• _WORK ITEM_:
What the answer must contain is every line of the records, exactly, with no pictures.

Stored data
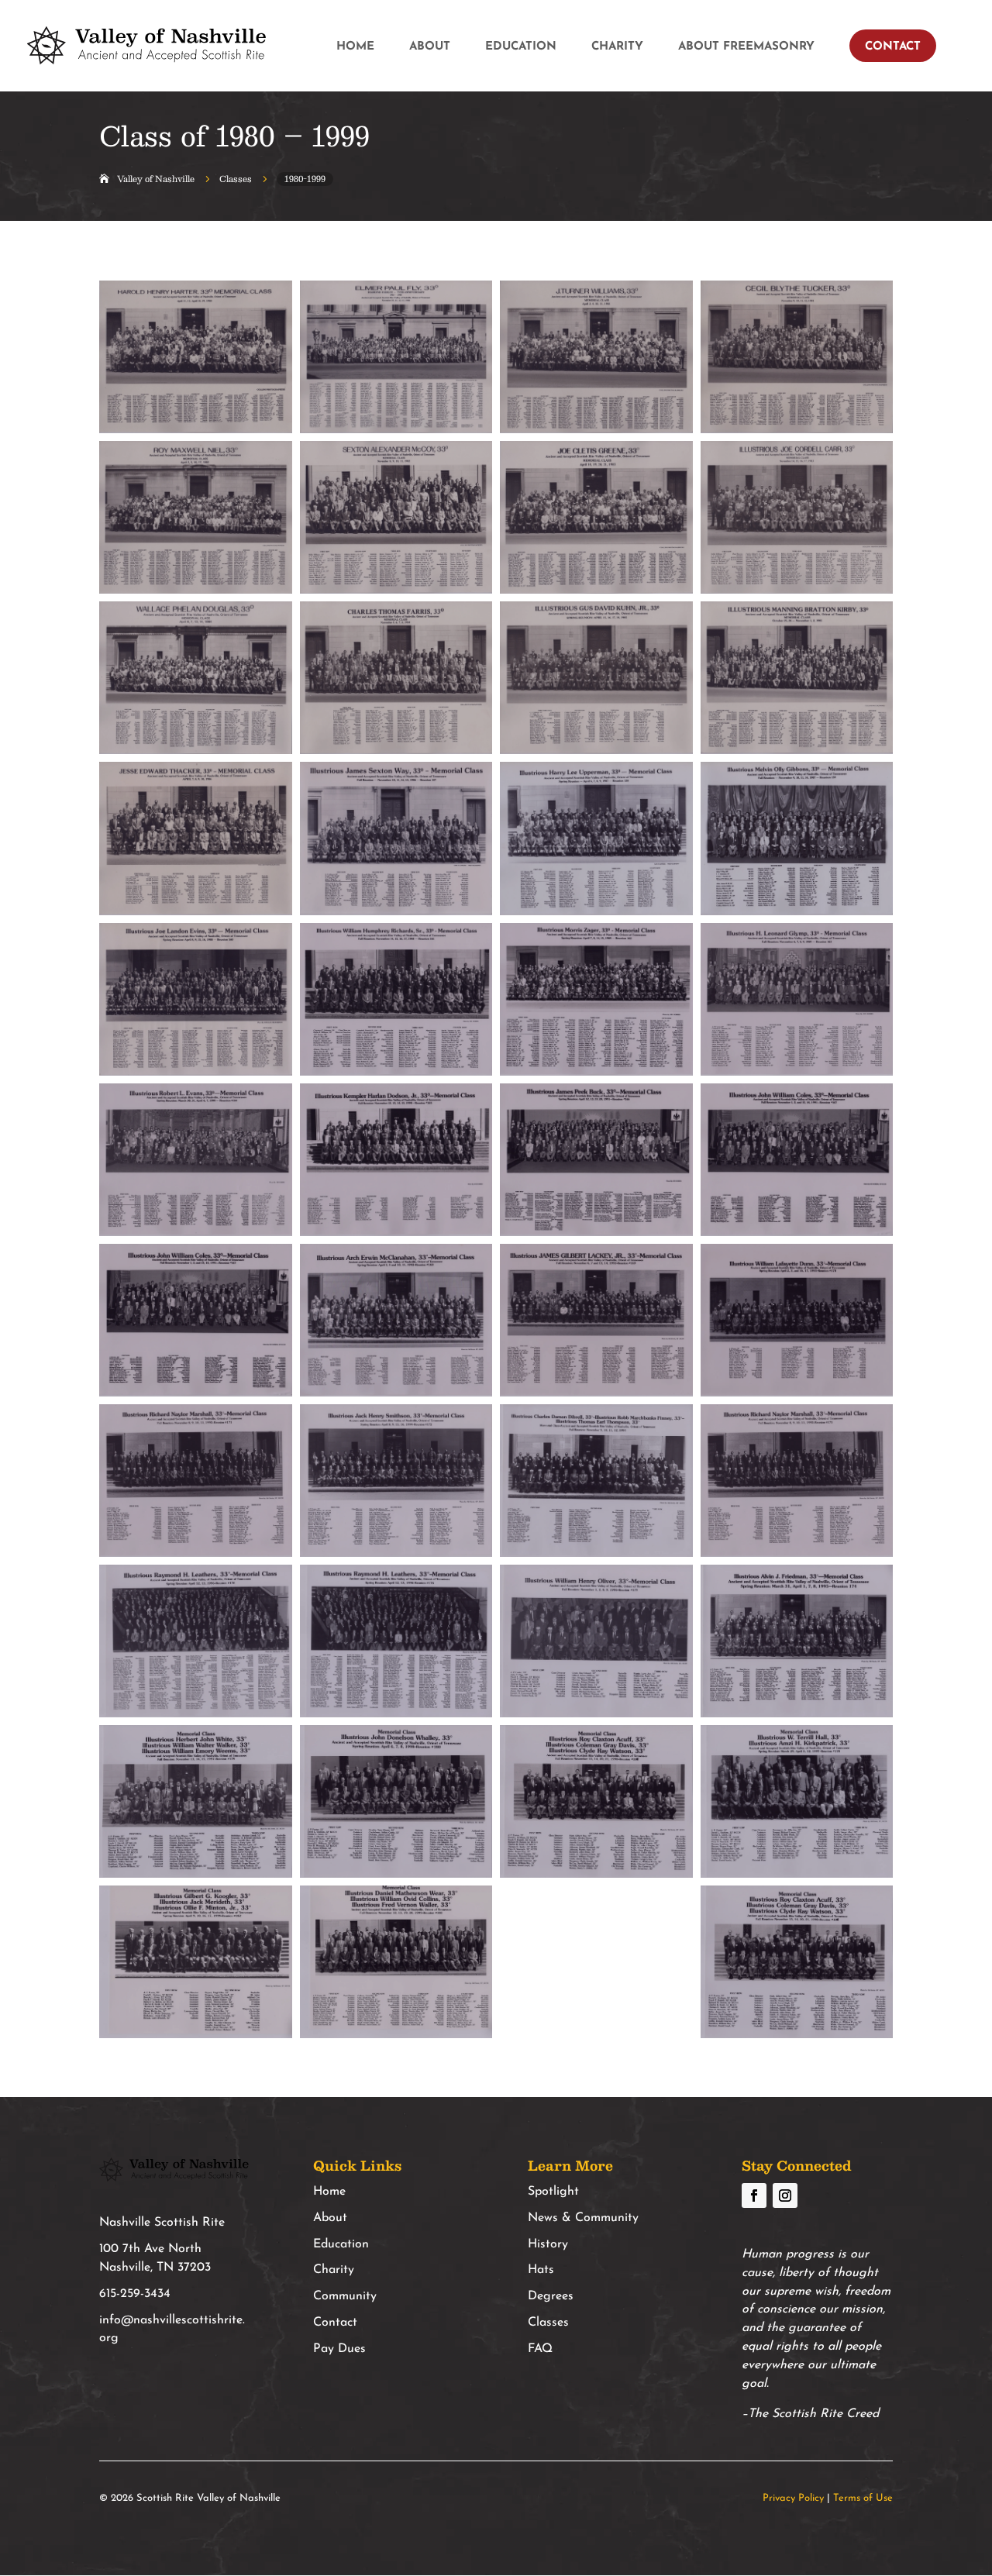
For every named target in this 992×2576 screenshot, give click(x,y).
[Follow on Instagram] (785, 2195)
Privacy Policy (793, 2498)
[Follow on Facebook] (754, 2195)
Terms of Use (863, 2498)
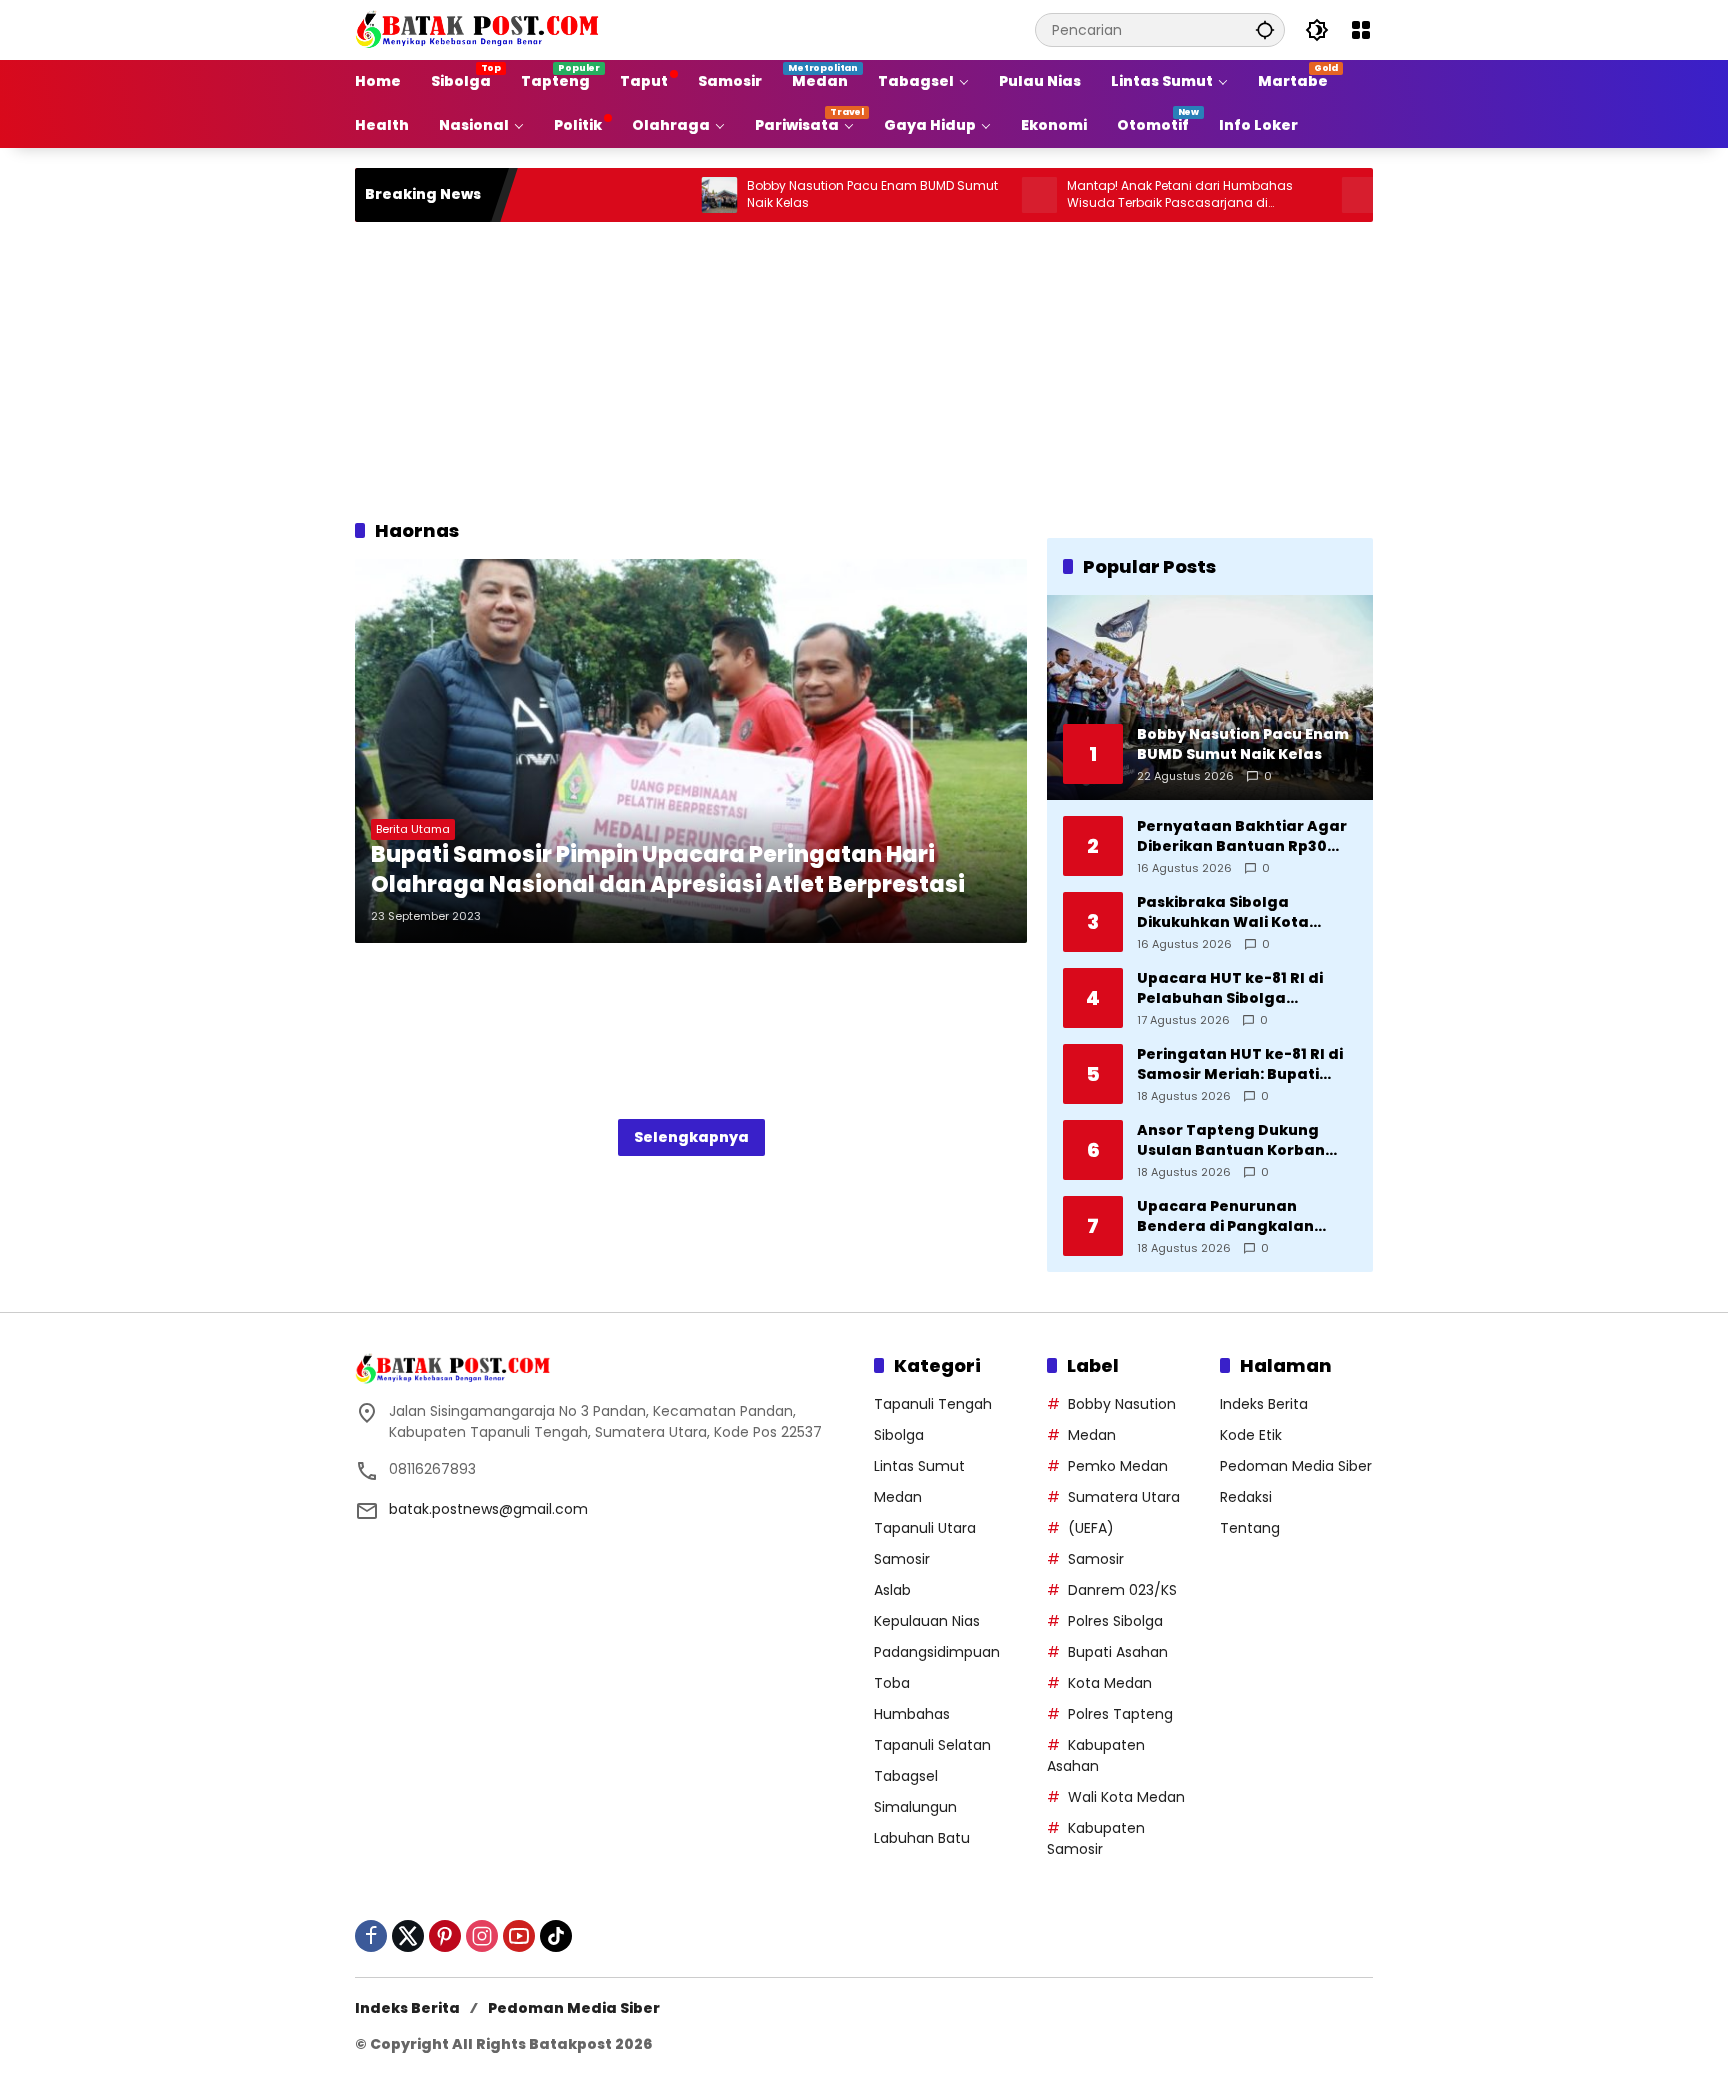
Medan (898, 1497)
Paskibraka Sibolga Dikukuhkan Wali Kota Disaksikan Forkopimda (1228, 912)
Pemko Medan (1118, 1466)
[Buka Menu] (1361, 30)
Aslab (892, 1590)
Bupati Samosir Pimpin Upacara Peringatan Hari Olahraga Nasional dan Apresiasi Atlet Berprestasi (668, 870)
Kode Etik (1251, 1435)
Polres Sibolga (1115, 1621)
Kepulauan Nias (927, 1621)
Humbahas (912, 1714)
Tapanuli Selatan (932, 1745)
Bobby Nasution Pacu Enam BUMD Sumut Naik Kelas (805, 194)
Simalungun (915, 1807)
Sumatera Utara (1124, 1497)
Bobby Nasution (1122, 1404)
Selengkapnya (691, 1137)
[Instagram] (482, 1936)
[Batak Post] (480, 29)
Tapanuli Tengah (933, 1404)
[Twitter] (408, 1936)
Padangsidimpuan (937, 1652)
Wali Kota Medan (1126, 1797)
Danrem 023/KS (1122, 1590)
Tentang (1250, 1528)
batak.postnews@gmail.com (488, 1509)
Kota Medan (1110, 1683)
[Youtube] (519, 1936)
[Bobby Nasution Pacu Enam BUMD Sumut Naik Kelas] (652, 195)
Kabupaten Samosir (1096, 1838)
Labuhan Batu (922, 1838)
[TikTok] (556, 1936)
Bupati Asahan (1118, 1652)
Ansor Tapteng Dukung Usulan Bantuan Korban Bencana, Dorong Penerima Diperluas (1245, 1140)
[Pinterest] (445, 1936)
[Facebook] (371, 1936)
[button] (1265, 29)
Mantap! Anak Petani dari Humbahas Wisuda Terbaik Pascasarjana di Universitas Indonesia (1113, 195)
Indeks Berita (1264, 1404)
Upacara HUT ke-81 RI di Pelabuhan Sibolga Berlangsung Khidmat (1230, 988)
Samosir (902, 1559)
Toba (892, 1683)
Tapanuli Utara (925, 1528)
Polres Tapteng (1120, 1714)
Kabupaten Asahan (1096, 1755)
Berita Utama (413, 829)
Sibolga (899, 1435)
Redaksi (1246, 1497)
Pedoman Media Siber (1296, 1466)
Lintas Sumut (919, 1466)
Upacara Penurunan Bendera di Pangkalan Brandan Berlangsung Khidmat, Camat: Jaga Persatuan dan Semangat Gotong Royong (1239, 1216)
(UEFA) (1091, 1528)
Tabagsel (906, 1776)
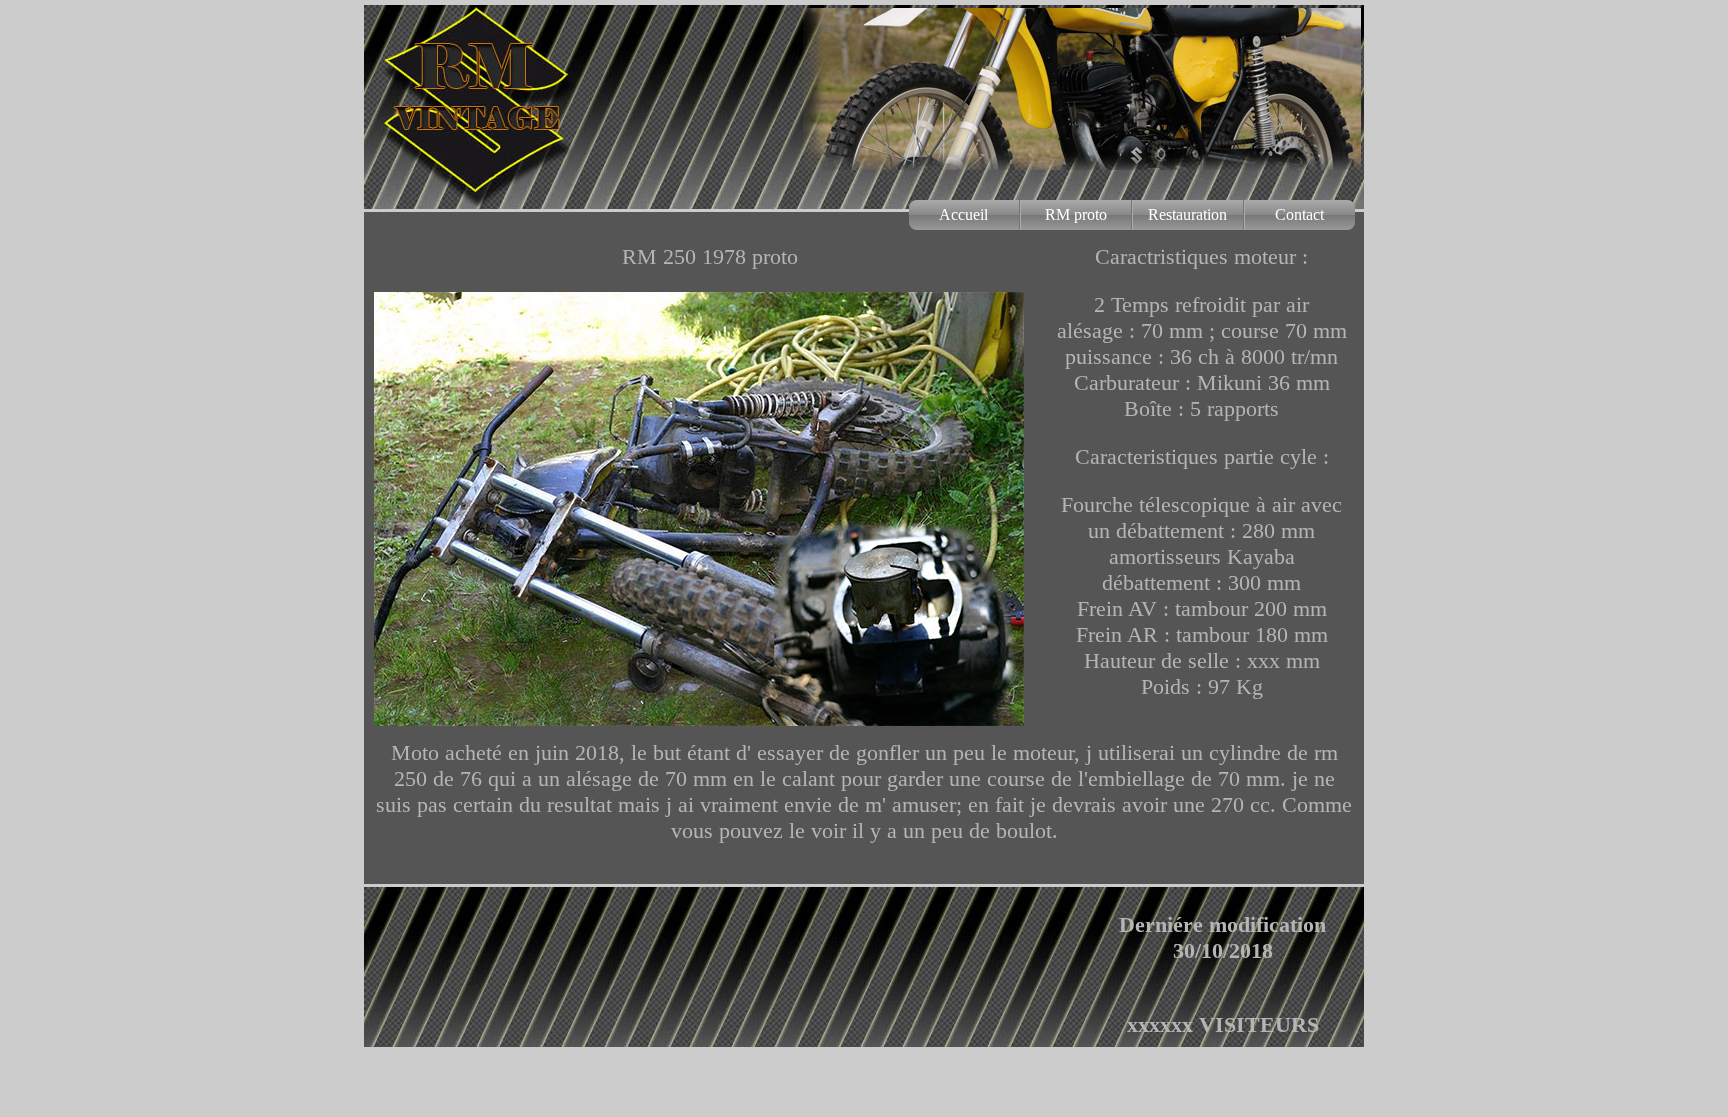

• _ANSWER TO THIS TASK_:
For every named target in this 992×2576 screenshot, give click(x,y).
[Follow on Instagram] (785, 2195)
Privacy Policy (793, 2498)
[Follow on Facebook] (754, 2195)
Terms of Use (863, 2498)
Medan (898, 1497)
Paskibraka Sibolga Dikukuhkan Wali Kota Disaksikan Forkopimda (1228, 912)
Pemko Medan (1118, 1466)
[Buka Menu] (1361, 30)
Aslab (892, 1590)
Bupati Samosir Pimpin Upacara Peringatan Hari Olahraga Nasional dan Apresiasi Atlet Berprestasi (668, 870)
Kode Etik (1251, 1435)
Polres Sibolga (1115, 1621)
Kepulauan Nias (927, 1621)
Humbahas (912, 1714)
Tapanuli Selatan (932, 1745)
Bobby Nasution Pacu Enam BUMD Sumut Naik Kelas (805, 194)
Simalungun (915, 1807)
Sumatera Utara (1124, 1497)
Bobby Nasution (1122, 1404)
Selengkapnya (691, 1137)
[Instagram] (482, 1936)
[Batak Post] (480, 29)
Tapanuli Tengah (933, 1404)
[Twitter] (408, 1936)
Padangsidimpuan (937, 1652)
Wali Kota Medan (1126, 1797)
Danrem 023/KS (1122, 1590)
Tentang (1250, 1528)
batak.postnews@gmail.com (488, 1509)
Kota Medan (1110, 1683)
[Youtube] (519, 1936)
[Bobby Nasution Pacu Enam BUMD Sumut Naik Kelas] (652, 195)
Kabupaten Samosir (1096, 1838)
Labuhan Batu (922, 1838)
[TikTok] (556, 1936)
Bupati Asahan (1118, 1652)
Ansor Tapteng Dukung Usulan Bantuan Korban Bencana, Dorong Penerima Diperluas (1245, 1140)
[Pinterest] (445, 1936)
[Facebook] (371, 1936)
[button] (1265, 29)
Mantap! Anak Petani dari Humbahas Wisuda Terbaik Pascasarjana di Universitas Indonesia (1113, 195)
Indeks Berita (1264, 1404)
Upacara HUT ke-81 RI di Pelabuhan Sibolga Berlangsung Khidmat (1230, 988)
Samosir (902, 1559)
Toba (892, 1683)
Tapanuli Utara (925, 1528)
Polres Tapteng (1120, 1714)
Kabupaten Asahan (1096, 1755)
Berita Utama (413, 829)
Sibolga (899, 1435)
Redaksi (1246, 1497)
Pedoman Media Siber (1296, 1466)
Lintas Sumut (919, 1466)
Upacara Penurunan Bendera di Pangkalan Brandan Berlangsung Khidmat, Camat: Jaga Persatuan dan Semangat Gotong Royong (1239, 1216)
(UEFA) (1091, 1528)
Tabagsel (906, 1776)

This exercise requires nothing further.